The Nitty-Gritty of Product Management
In bringing new technologies to market, the whole team focuses on the vision. Developers are led by architects offering visions of clean architecture and working on the next new thing. Customers are led by sales executives offering visions of increased business profits or better consumer lifestyles and being the innovators among their peers. Financiers are led by CEOs offering visions of 60% ROI, market dominance in a growing field, and being able to say they financed the latest Intel.
Unfortunately, Hi-Tech products must eventually become more than visions. At the vision level, hi-tech products can capture the innovator segment. Yet the real profits come from capturing the mainstream market. To get to main-street, not only must new hi-tech products fully deliver to the promises of the Vision in a simple, easy manner; but they must also handle the objections of the naysayers. Fortunately, the naysayers objections appear to be predictable in the business market regardless of the technology being sold.
Comparing Business Applications to Wireless Network Servers from Cisco and Cambia Networks reveals a remarkable similarity. It appears that there are seven common objections of naysayers that must be addressed in capturing the main stream market. These are: Security, Sharing, Updates, Implementation, Training, Scalability, and Flexibility.
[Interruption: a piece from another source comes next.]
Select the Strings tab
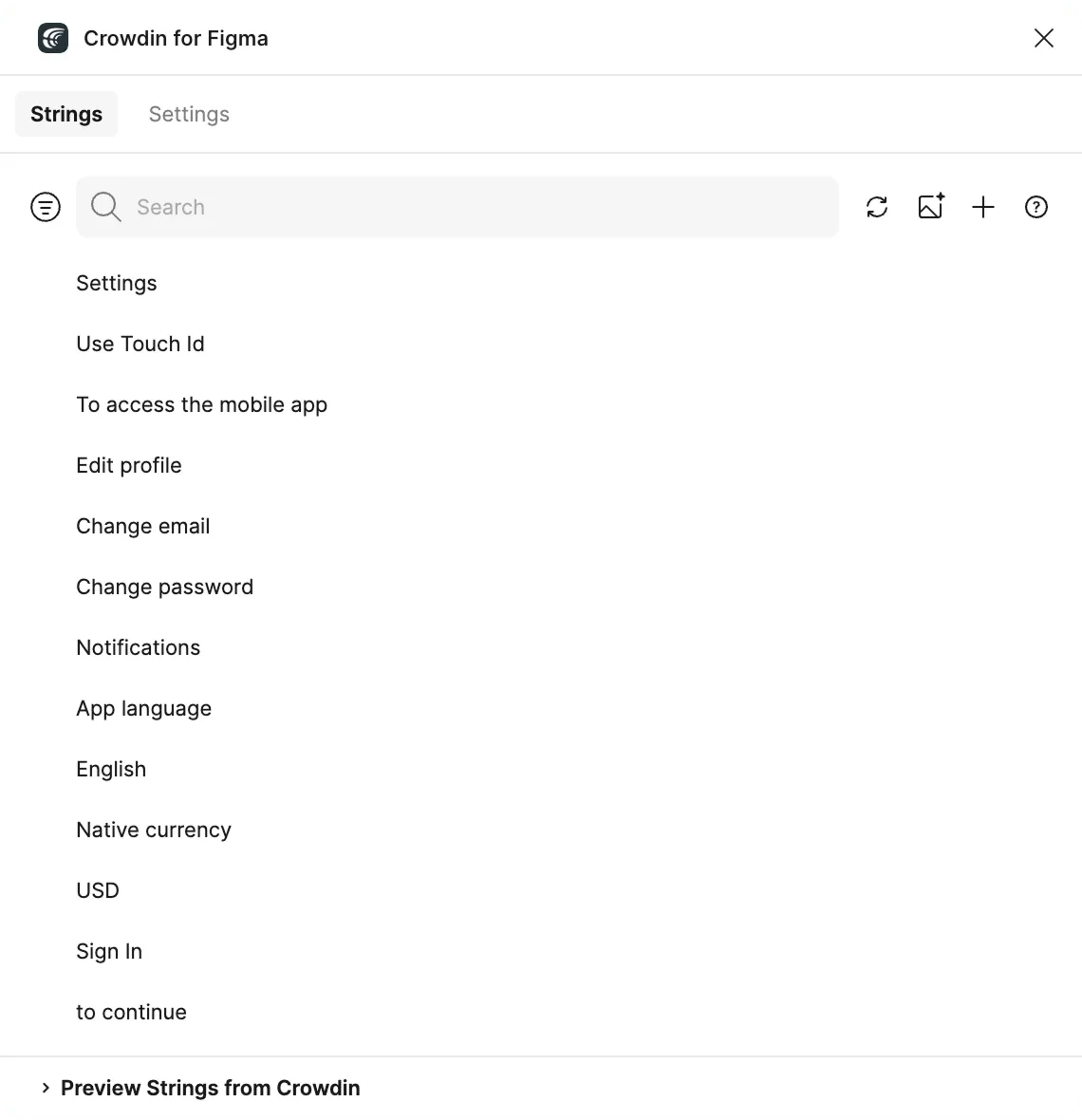Screen dimensions: 1082x1120 tap(65, 114)
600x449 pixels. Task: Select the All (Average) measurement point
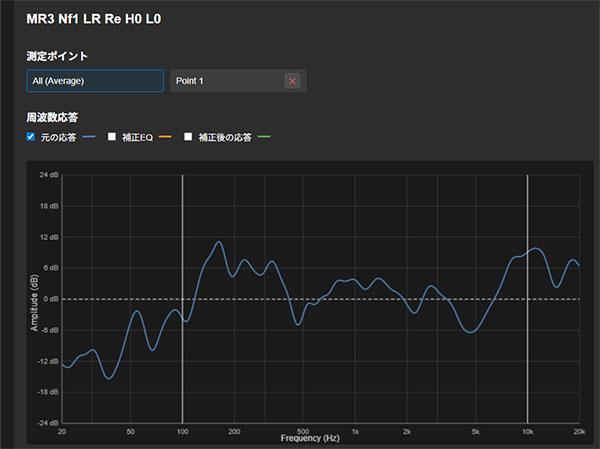[x=95, y=81]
Security: Emperors fear of being caught with no clothes on. Give them security. In the Business Application market, products provide security at the table, record, and field level and grant access to individuals, groups, or predefined roles. In the Wireless Server market, it is about encryption, WEP, VPN, and a host of other acronyms.
Sharing: Data is great, but only if you can get to it. In Business Applications, it is about interfaces, middleware, and message handling. For Cisco and Cambia, it is interoperability , standards, and NIC cards.
Updates: Hi-tech is only Hi-Tech when it is new. Then, it’s guaranteed to be obsolete long before its useful lifetime has expired. Provide a path to manage this change. For Business Applications, it is about upgrade strategies, modules, releases, and service contracts. For Cisco, its about backwards compatibility and an upgradeable network .
Implementation: How many home-projects have you started to find it was too complicated for you to finish? Please deliver the whole solution either through Value Added Resellers, Consultants, or In-house delivery arm. For business applications, it is about conversion, interfaces, and customization. Cisco has a VAR channel while Cambia would be glad to do it for you.
Training: Cool idea, but where does this wire go? Business Application firms learned long ago that they had to train end-users. Likewise, Cambia includes this in their service offering.
Scalability: We all recall the Amazon story and how their network failed. The same is true in business applications from call centers to billing solutions. For business applications, it is about multi-threading, stateless objects, parallel processing, and relational databases. For Cambia Networks, it is in their open, modular architecture.
Flexibility: The only thing constant is change, and even that has a fluctuating rate of change. For business applications, it is about enabling changes in the business rules, plug-ins, templates, and a host of other mechanisms. For Cambia Networks, it is in load balancing.
These seven common objections can be addressed in any reasonable product plan. It isn’t as much fun as selling a vision, but it is profitable. To the Miller Heiman sales folk the naysayers are the Technical Buyers and while naysayers never enable the sale, they can always block it. Here is the ammunition Sales Executives need to close that next sale. Likewise, to the product managers the naysayers are those who have held some customers at Main Street while others were knocked-down at the Bowling Alley. These objections are the bases to cover while delivering on that 40% annual growth rate for three consecutive years. Spending time in the nitty-gritty of Hi-Tech product marketing by handling these seven common naysayer objections paves the way for delivering on that vision of changing the world through technology.